● **AIM OF THE TASK**:
Could you turn the part of the material that opens with the line containing "Image resolution: width=439" and closes with the line containing "click(307, 214)" into a Markdown table with the columns Row and Line? Skip blank lines and leave the pictures out.

Material for locating described items
━━━
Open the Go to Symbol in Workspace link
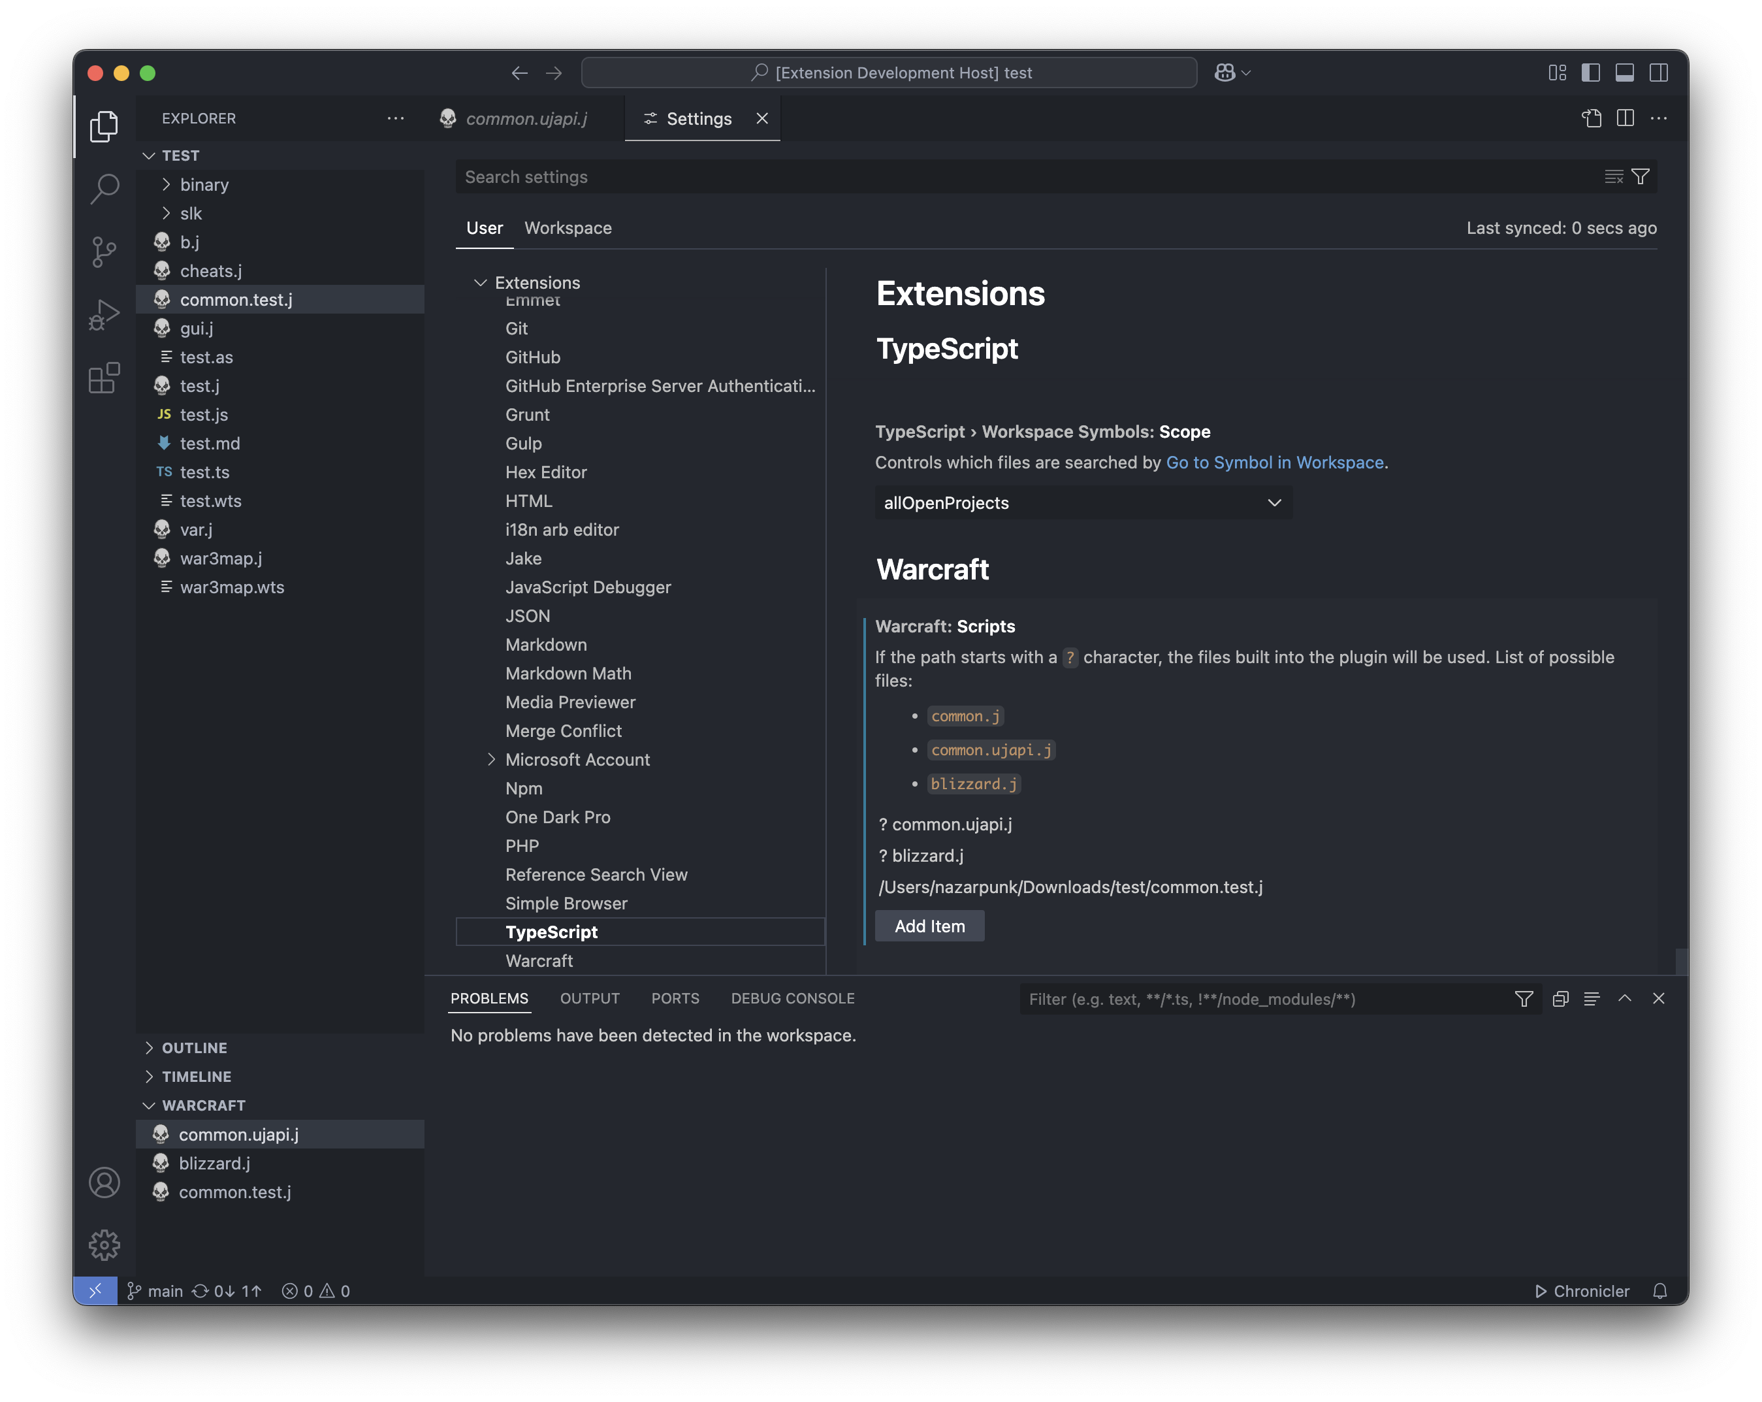The image size is (1762, 1402). tap(1274, 463)
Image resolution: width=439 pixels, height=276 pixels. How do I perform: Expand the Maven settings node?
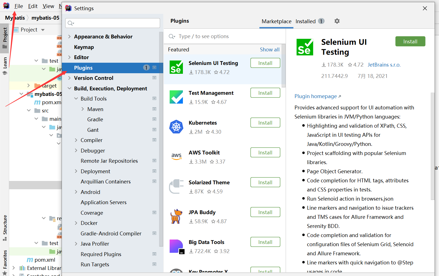(83, 109)
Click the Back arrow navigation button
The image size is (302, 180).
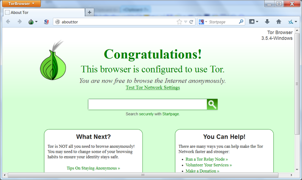click(x=8, y=22)
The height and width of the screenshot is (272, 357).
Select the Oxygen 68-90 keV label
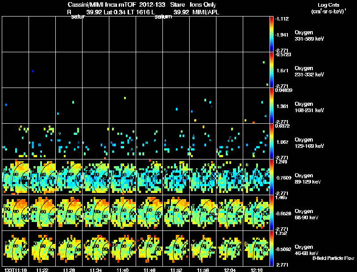click(307, 214)
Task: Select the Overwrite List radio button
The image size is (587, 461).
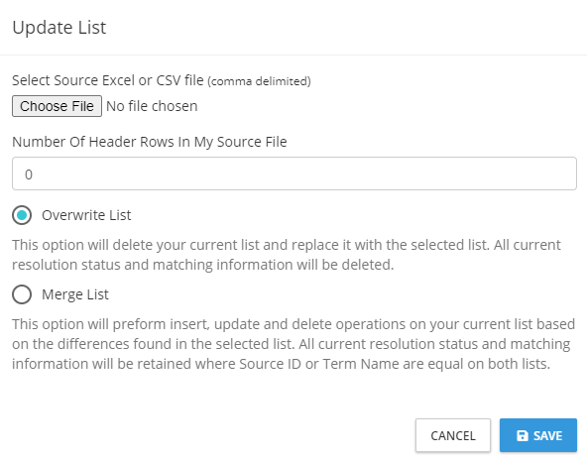Action: click(22, 215)
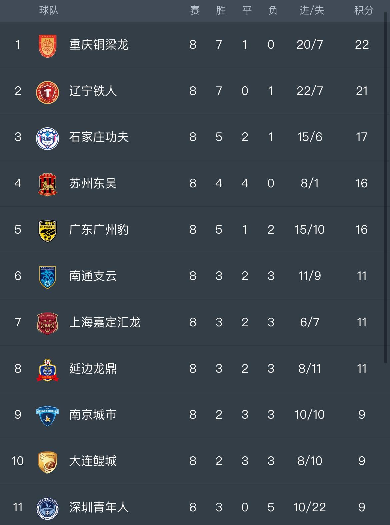
Task: Tap the 上海嘉定汇龙 tiger crest
Action: point(47,322)
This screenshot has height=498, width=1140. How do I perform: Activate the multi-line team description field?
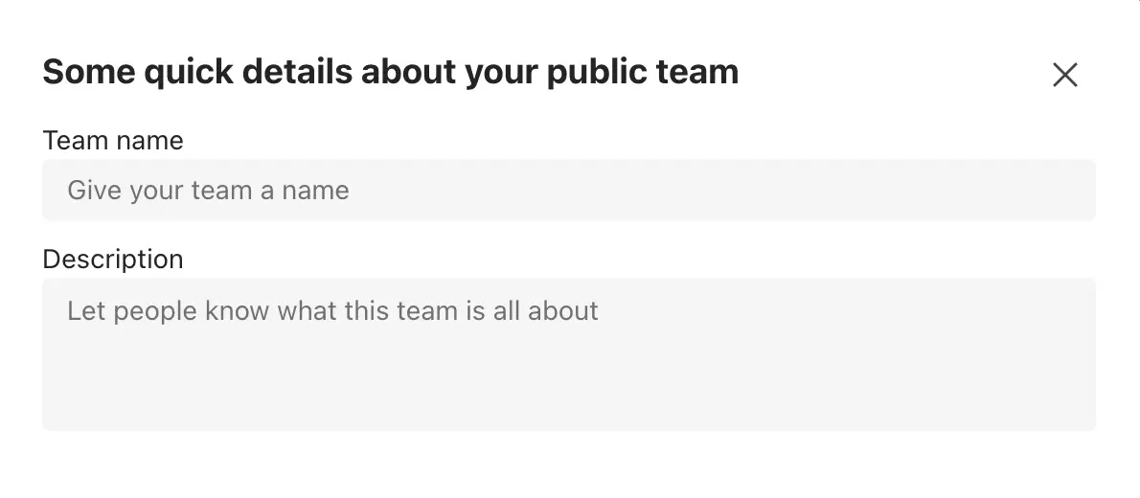(568, 353)
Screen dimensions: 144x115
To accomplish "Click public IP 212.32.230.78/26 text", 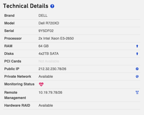I will [52, 69].
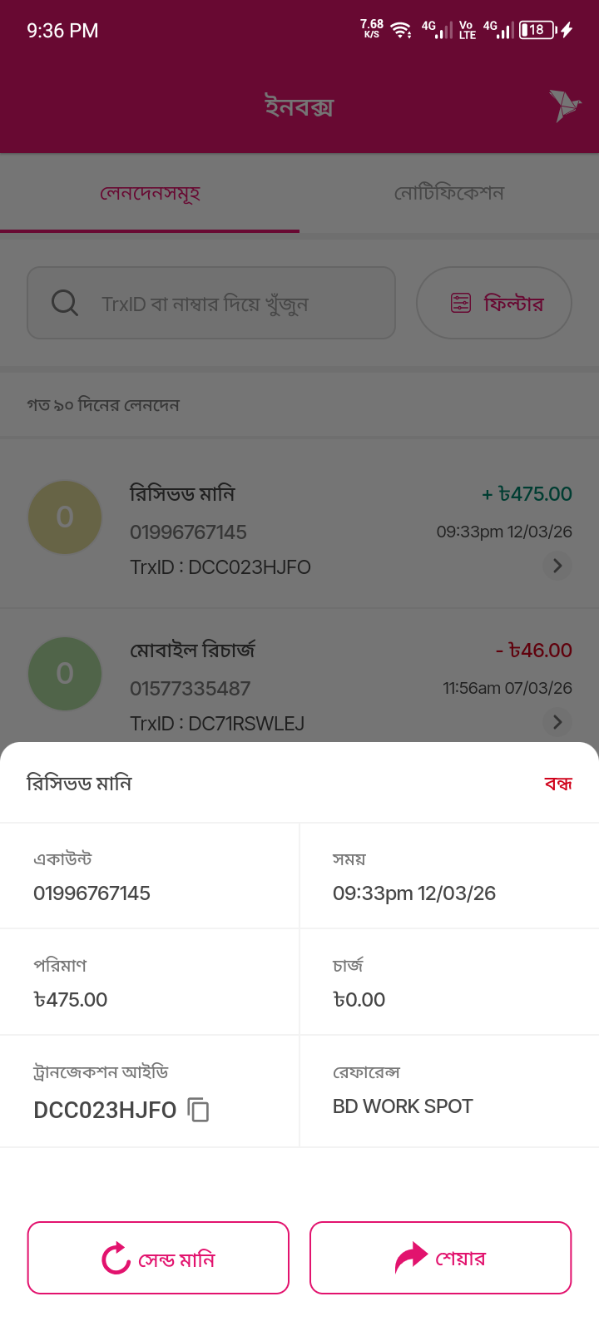This screenshot has width=599, height=1341.
Task: Tap the battery indicator in status bar
Action: click(537, 31)
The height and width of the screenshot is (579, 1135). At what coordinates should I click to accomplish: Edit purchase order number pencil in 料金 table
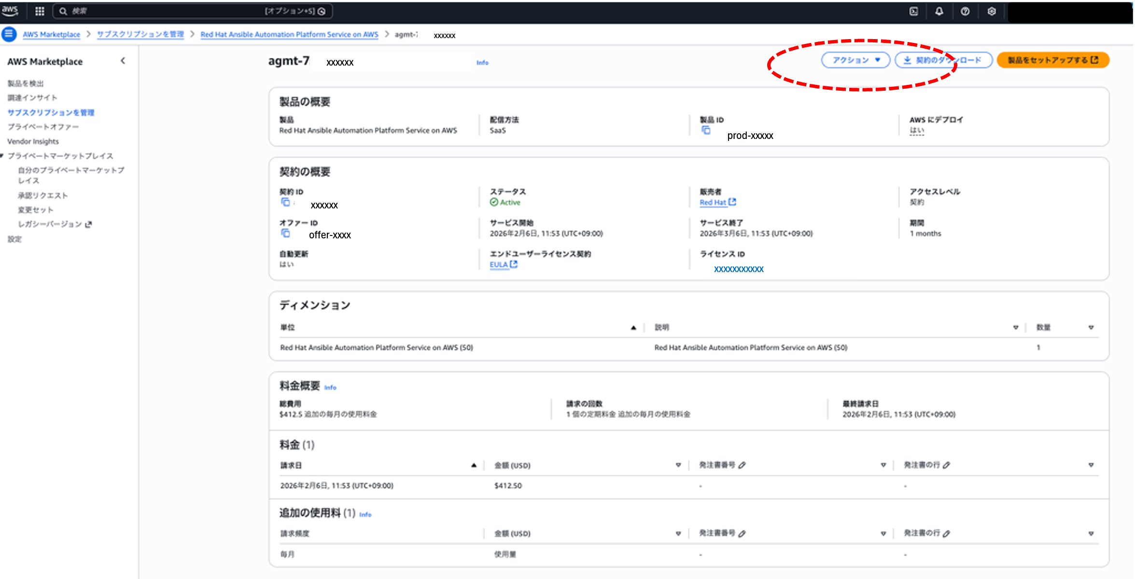coord(742,465)
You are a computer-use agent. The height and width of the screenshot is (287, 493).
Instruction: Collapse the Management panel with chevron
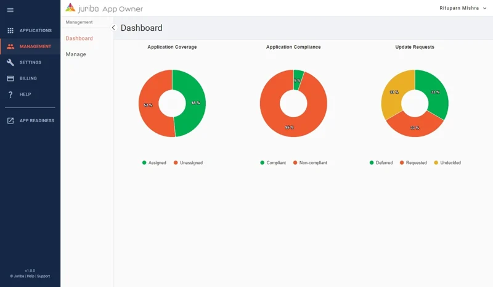pyautogui.click(x=113, y=28)
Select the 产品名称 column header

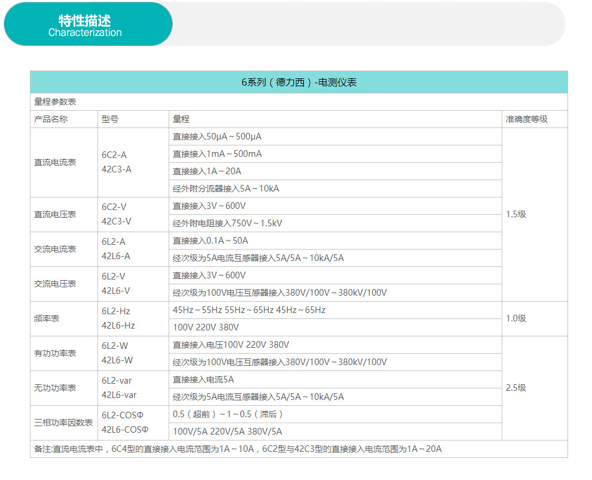[x=51, y=119]
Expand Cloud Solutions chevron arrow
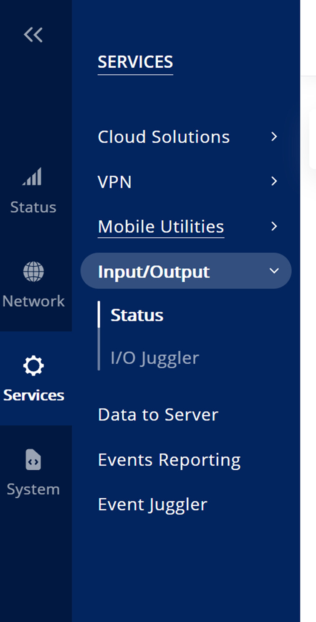Viewport: 316px width, 622px height. pos(274,136)
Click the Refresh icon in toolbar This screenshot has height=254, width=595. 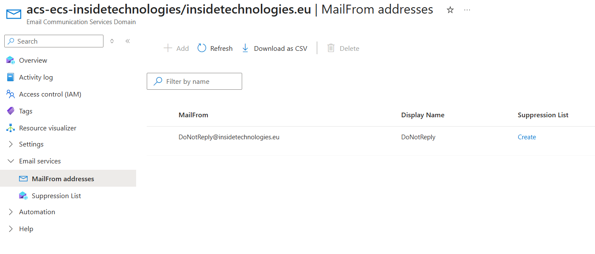202,48
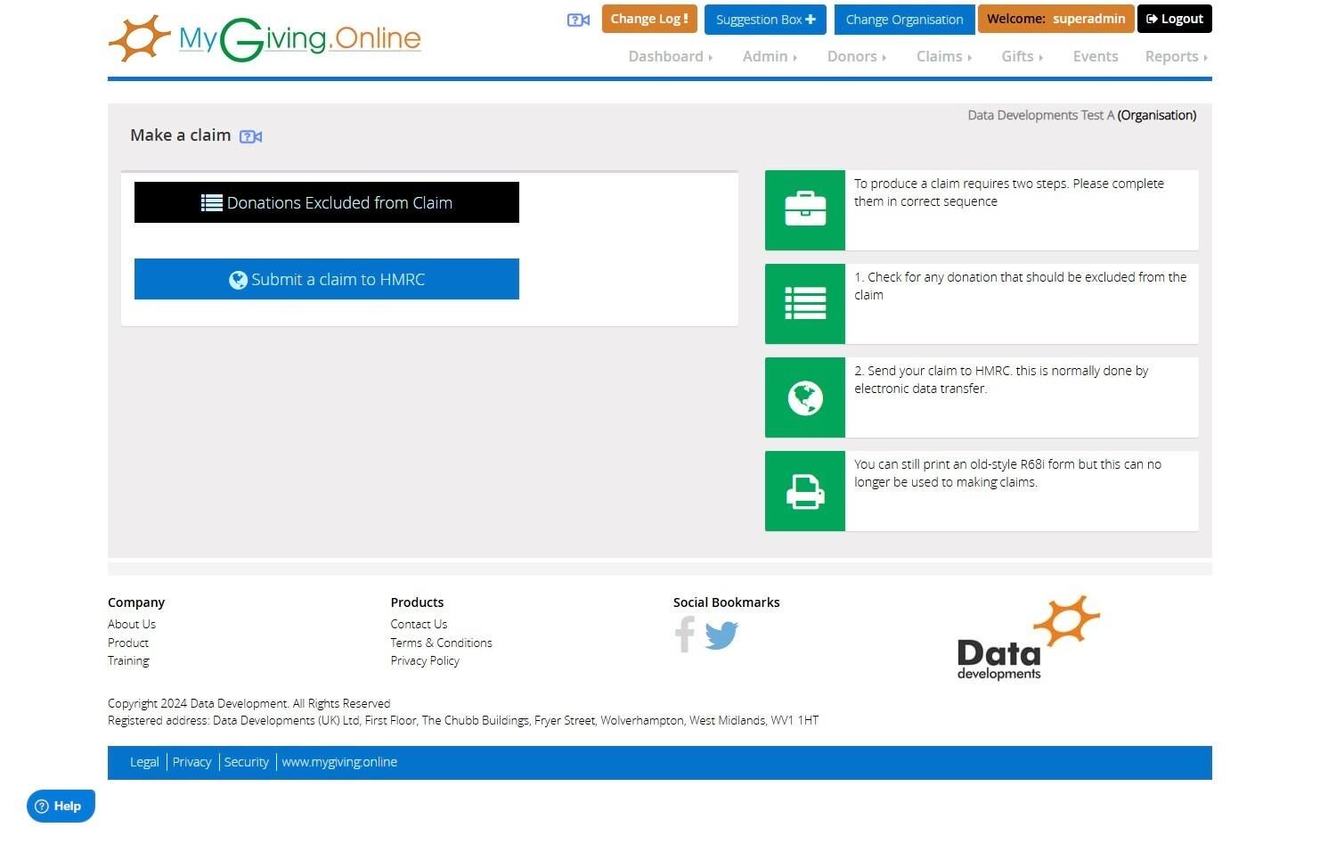Open the Help widget
Screen dimensions: 1320x852
[61, 806]
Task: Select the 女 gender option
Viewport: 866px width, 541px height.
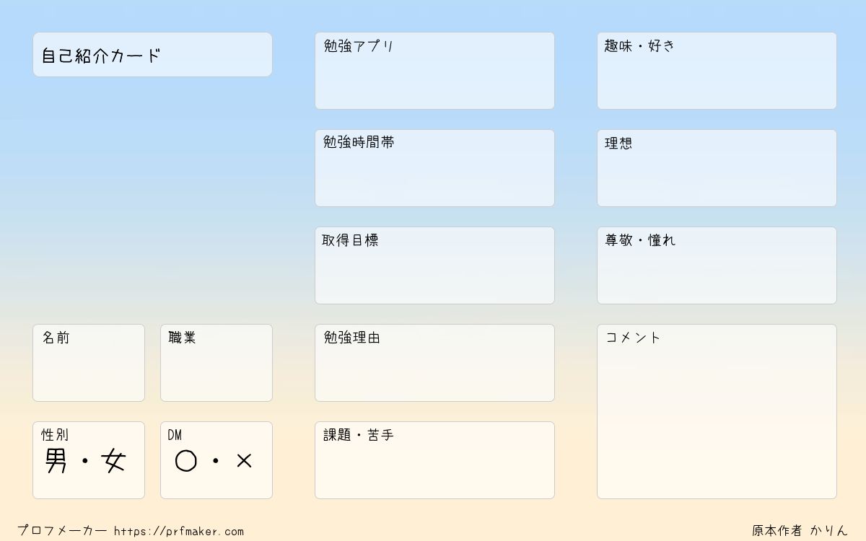Action: [x=114, y=461]
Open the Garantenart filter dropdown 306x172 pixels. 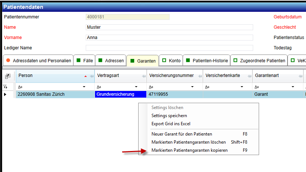point(292,87)
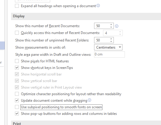The image size is (161, 125).
Task: Click the unpinned Recent Folders number field
Action: 102,40
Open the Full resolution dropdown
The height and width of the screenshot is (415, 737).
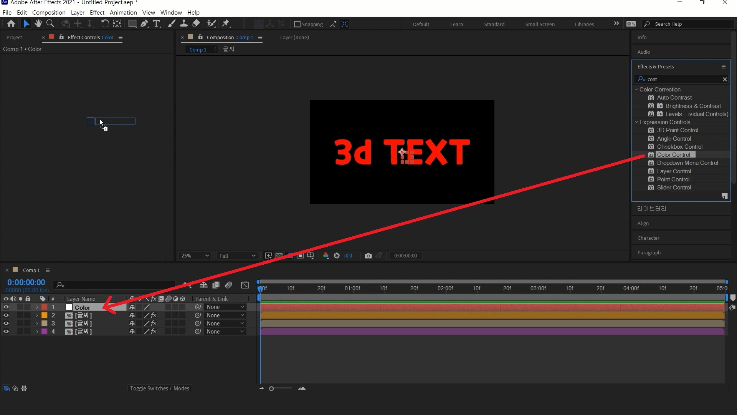click(237, 256)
━━━
● **RESULT OF THIS TASK**:
| Row | Line |
|---|---|
| 1 | Image resolution: width=439 pixels, height=276 pixels. How do I perform: Expand the Maven settings node? |
| 2 | (83, 109) |
| 3 | Click the Back arrow navigation button |
| 4 | The image size is (302, 180). |
| 5 | click(x=8, y=22) |
| 6 | The height and width of the screenshot is (272, 357). |
| 7 | Select the Oxygen 68-90 keV label |
| 8 | click(307, 214) |